PREZENTOWANY TEKST
Remigiusz Mróz o tym, jakie kobiety go inspirują, żyją w jego wyobraźni i książkach

Sprzedał ponad 10 milionów egzemplarzy książek, a pomysły na kolejne powieści pojawiają się u niego w nadmiarze. Jaki gatunek byłby dla niego największym wyzwaniem i czy zdecyduje się po niego sięgnąć? Remigiusz Mróz wyjaśnia.

Publikacja: 23.05.2024 10:59

Remigiusz Mróz: gdy siadam do klawiatury, dostaję bilet do zupełnie innego świata..

Remigiusz Mróz: gdy siadam do klawiatury, dostaję bilet do zupełnie innego świata..

Foto: WYDAWNICTWO_POZNANSKIE

Bohaterkami jego powieści bywają charyzmatyczne kobiety, które z pełnym zaangażowaniem wykonują powierzone im przez autora misje – fascynujące na tyle, że trudno przestać czytać. Grono odbiorców rośnie, a egzemplarzy sprzedano dotychczas ponad 10 milionów, co czyni Remigiusza Mroza najpopularniejszym żyjącym polskim autorem. Wśród tytułów dominują powieści kryminalne i thrillery, jednak autor nie stroni od innych gatunków literackich, jak choćby political fiction, powieści historyczne czy science-fiction. Po jaki gatunek sięgnie w następnej kolejności, czy ma już pomysł na nową powieść i co znajduje w folderze „Idee piechotą nie chodzą”? Te kwestie Remigiusz Mróz wyjaśnia w rozmowie z kobieta.rp.pl.

Milena Hauer, Kaja Burzyńska, Karolina Siarkowska i oczywiście Joanna Chyłka: silne kobiety, które uczynił Pan bohaterkami swoich serii. Czy pracując nad rysem charakterologicznym tych postaci, bazował pan na bieżących obserwacjach, czy puścił wodze fantazji, tworząc postaci czysto fikcyjne?

CEL ZADANIA
Dopisz dalszy ciąg tekstu o Remigiuszu Mrozie i jego bohaterkach, zaczynając zaraz po jego ostatnim zdaniu. Dane stanowią odrębny materiał, niezależny od powyższego tekstu.

ZAWARTOŚĆ DANYCH

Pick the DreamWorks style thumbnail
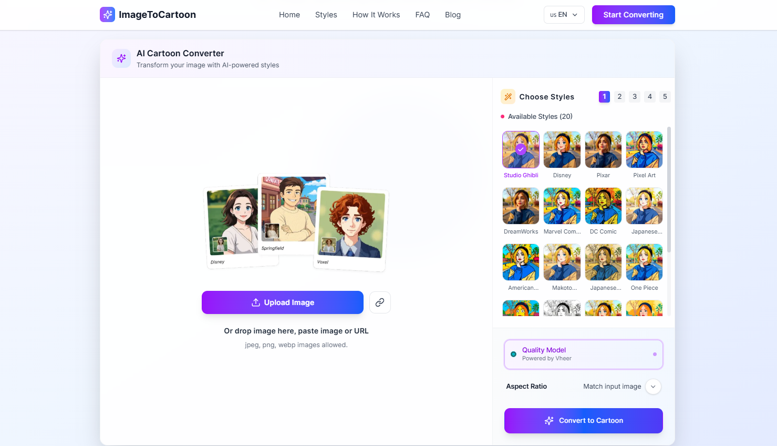(521, 206)
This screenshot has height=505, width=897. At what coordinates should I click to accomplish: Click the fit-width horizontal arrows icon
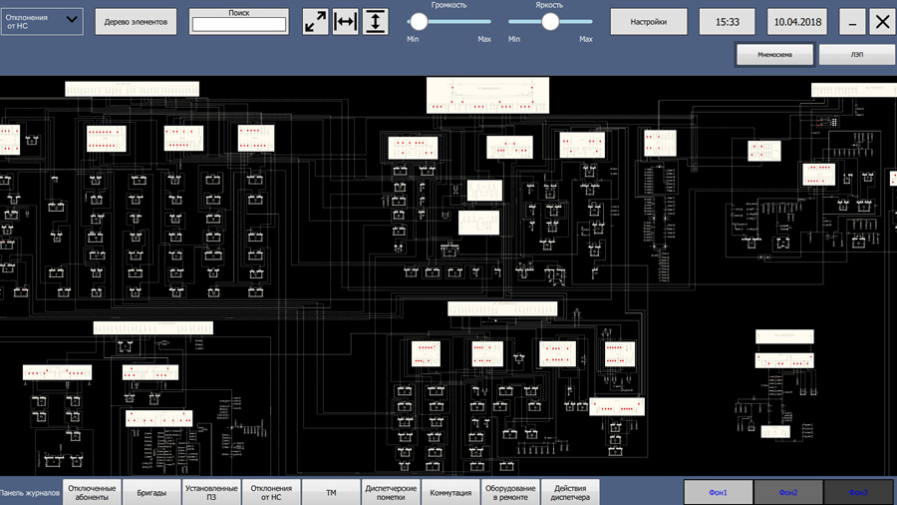coord(345,22)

ODPOWIEDŹ DO ZADANIA
Właściwie ani jedno, ani drugie. Te postacie niejako same powołują się do życia – a jak to robią, na jakiej podstawie, dlaczego w taki a nie inny sposób, nie mam pojęcia. Siadając do pisania, nie wiedziałem o tych bohaterkach absolutnie nic – i stopniowo dowiadywałem się o nich kolejnych rzeczy dopiero, kiedy zaczynały mówić, reagować na zdarzenia i snuć swoje autonomiczne myśli. Przypuszczam, że powstawały na jakimś podświadomym fundamencie, wylanym przez kobiety, które spotkałem na swojej drodze, ale działo się to wszystko trochę obok mnie.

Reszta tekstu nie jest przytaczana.